In [2]:
from tensorflow.keras.optimizers import Optimizer
import tensorflow as tf

In [11]:
print(tf.__version__)

2.1.0


In [126]:
class AccumOptimizer(Optimizer):
    """
    tf api 实现原作者梯度累计
    继承Optimizer类，包装原有优化器，实现梯度累积。
    # 参数
        optimizer：优化器实例，支持目前所有的keras优化器；
        steps_per_update：累积的步数。
    # 返回
        一个新的keras优化器
    """
    #需要name属性
    def __init__(self,optimizer,steps_per_update=1,**kwargs):
        self.name=kwargs['name']
        super(AccumOptimizer,self).__init__(**kwargs)
        self.optimizer=optimizer
        with tf.name_scope(self.__class__.__name__):
            self.steps_per_update=steps_per_update
            self.iterations=tf.Variable(0,dtype='int64',name='iterations')
            self.cond=tf.equal(self.iterations%self.steps_per_update,0)
            self.lr=self.optimizer.lr
            self.optimizer.lr=tf.cond(self.cond,lambda:self.optimizer.lr.value(), lambda:0.)
            for attr in ['momentum', 'rho', 'beta_1', 'beta_2']:
                if hasattr(self.optimizer,attr):
                    #保存操作
                    value=getattr(self.optimizer,attr)
                    setattr(self, attr, value)
                    setattr(self.optimizer, attr, tf.cond(self.cond, lambda:value.value(), lambda:1 - 1e-7))
            for attr in self.optimizer.get_config():
                print(attr)
                if not hasattr(self, attr):
                    value = getattr(self.optimizer, attr)
                    setattr(self, attr, value)
            #必加属性 debug起来好难鸭
            self._create_slots=self.optimizer._create_slots
            self._resource_apply_dense=self.optimizer._resource_apply_dense
            # 覆盖原有的获取梯度方法，指向累积梯度
            
            def get_gradients(loss,params):
                return [ag / self.steps_per_update for ag in self.accum_grads]
            self.optimizer.get_gradients = get_gradients
    def get_updates(self,loss,params):
        self.iterations=tf.add(self.iterations, 1)
        self.optimizer.iterations=tf.add(self.optimizer.iterations, tf.cast(self.cond, 'int64'))
        self.updates=[
            self.iterations,
            self.optimizer.iterations
        ]
        # 累积梯度 (gradient accumulation)
        self.accum_grads = [tf.zeros(p.shape,dtype=p.dtype) for p in params]
        grads = self.get_gradients(loss, params)
                                     
        for g, ag in zip(grads, self.accum_grads):
            self.updates.append(ag=tf.cond(self.cond,lambda:g,lambda:ag+g))
        
        # 继承optimizer的更新 (inheriting updates of original optimizer)
        self.updates.extend(self.optimizer.get_updates(loss, params)[1:])
        self.weights.extend(self.optimizer.weights)
        return self.updates     
    
    def get_config(self):
        iterations = self.iterations.numpy()
        self.iterations=0
        config = self.optimizer.get_config()
        self.iterations=iterations
        return config

In [None]:
c.optimizer._resource_apply_dense

In [65]:

from tensorflow.keras.datasets import mnist
from tensorflow.keras.models import Sequential
from tensorflow.keras.layers import Dense, Dropout
from tensorflow.keras.optimizers import Adam

In [130]:
batch_size = 128
num_classes = 10
epochs = 1

# the data, split between train and test sets
(x_train, y_train), (x_test, y_test) = mnist.load_data()

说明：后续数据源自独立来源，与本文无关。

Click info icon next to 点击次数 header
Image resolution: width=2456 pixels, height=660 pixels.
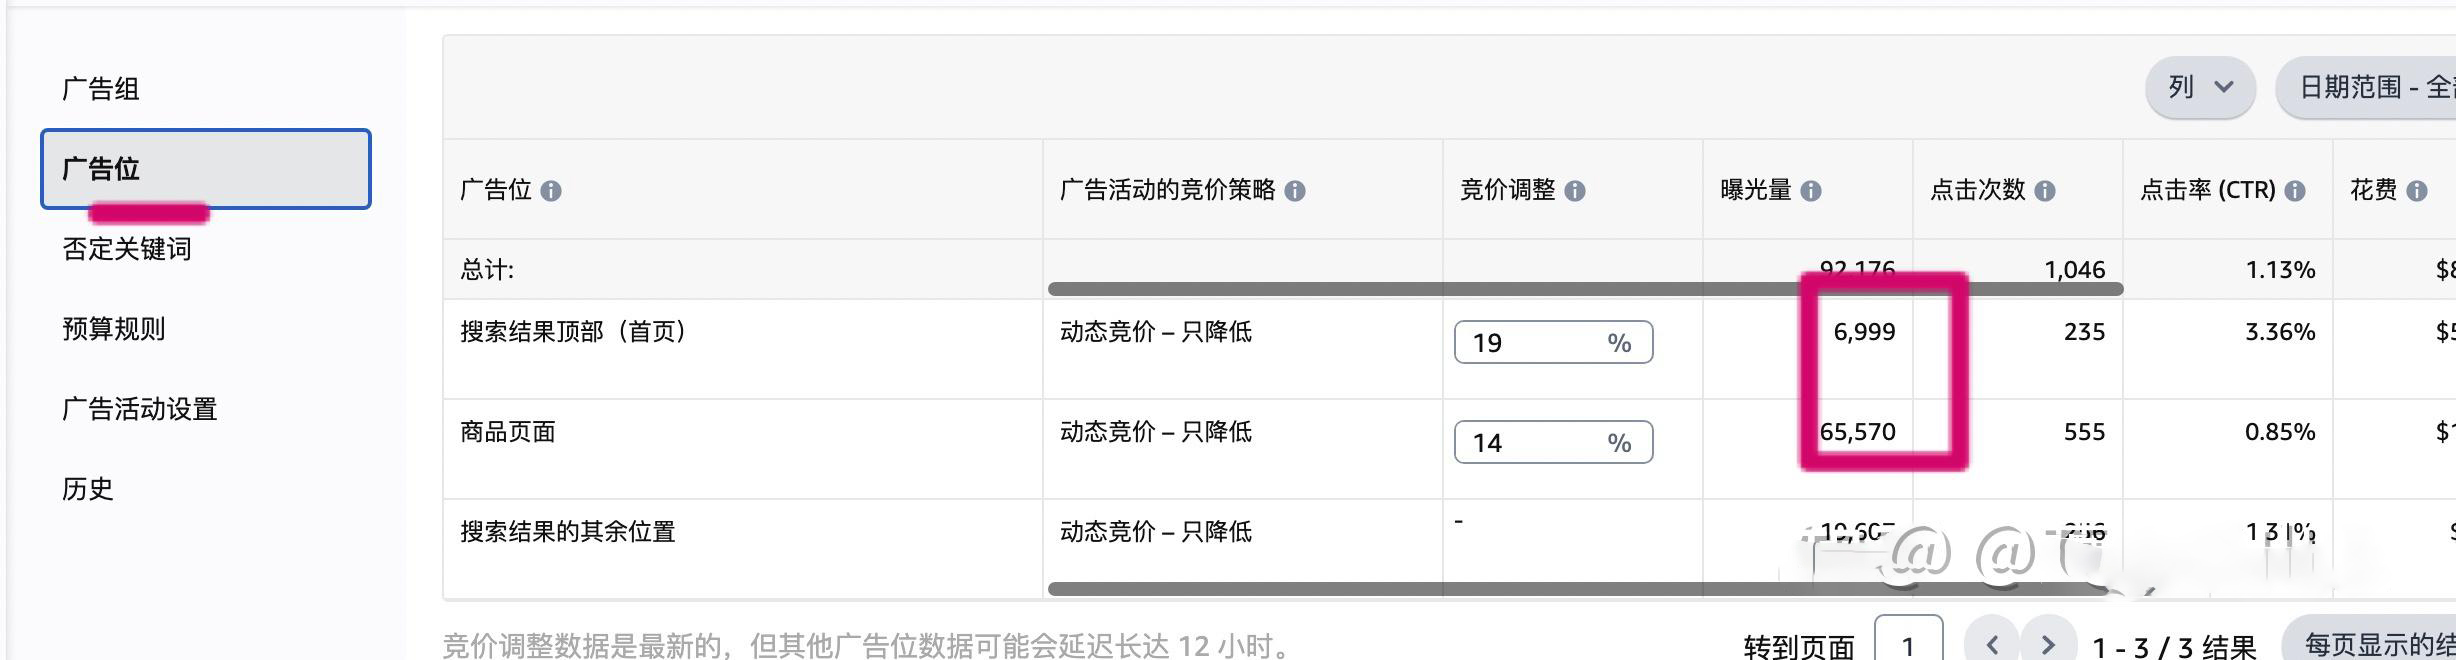click(2045, 191)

x_train = x_train.reshape(60000, 784)
x_test = x_test.reshape(10000, 784)
x_train = x_train.astype('float32')
x_test = x_test.astype('float32')
x_train /= 255
x_test /= 255
print(x_train.shape[0], 'train samples')
print(x_test.shape[0], 'test samples')

# convert class vectors to binary class matrices
y_train = keras.utils.to_categorical(y_train, num_classes)
y_test = keras.utils.to_categorical(y_test, num_classes)

model = Sequential()
model.add(Dense(512, activation='relu', input_shape=(784,)))
model.add(Dropout(0.2))
model.add(Dense(512, activation='relu'))
model.add(Dropout(0.2))
model.add(Dense(num_classes, activation='softmax'))

model.summary()

model.compile(loss='categorical_crossentropy',
              optimizer=AccumOptimizer(Adam(), steps_per_update=100,name="ag_adam"), # equals batch_size=100
              #optimizer=Adam(),
              #optimizer=b,
              metrics=['accuracy'])

history = model.fit(x_train, y_train,
                    batch_size=1,
                    epochs=epochs,
                    verbose=1,
                    validation_data=(x_test, y_test))

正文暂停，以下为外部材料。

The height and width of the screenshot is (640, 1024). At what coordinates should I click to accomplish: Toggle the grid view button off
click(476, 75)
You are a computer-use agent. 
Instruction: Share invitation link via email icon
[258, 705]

score = model.evaluate(x_test, y_test, verbose=0)
print('Test loss:', score[0])
print('Test accuracy:', score[1])


60000 train samples
10000 test samples
Model: "sequential_12"
_________________________________________________________________
Layer (type)                 Output Shape              Param #   
dense_36 (Dense)             (None, 512)               401920    
_________________________________________________________________
dropout_24 (Dropout)         (None, 512)               0         
_________________________________________________________________
dense_37 (Dense)             (None, 512)               262656    
_________________________________________________________________
dropout_25 (Dropout)         (None, 512)               0         
_________________________________________________________________
dense_38 (Dense)             (None, 10)                5130      
Total params: 669,706
Trainable params: 669,706
Non-trainable params: 0
_________________________________________________________________
name
learning_rate
decay
beta_1
beta_2
epsilon
amsgrad
Train on 60000 samp

In [129]:
batch_size = 128
num_classes = 10
epochs = 1

# the data, split between train and test sets
(x_train, y_train), (x_test, y_test) = mnist.load_data()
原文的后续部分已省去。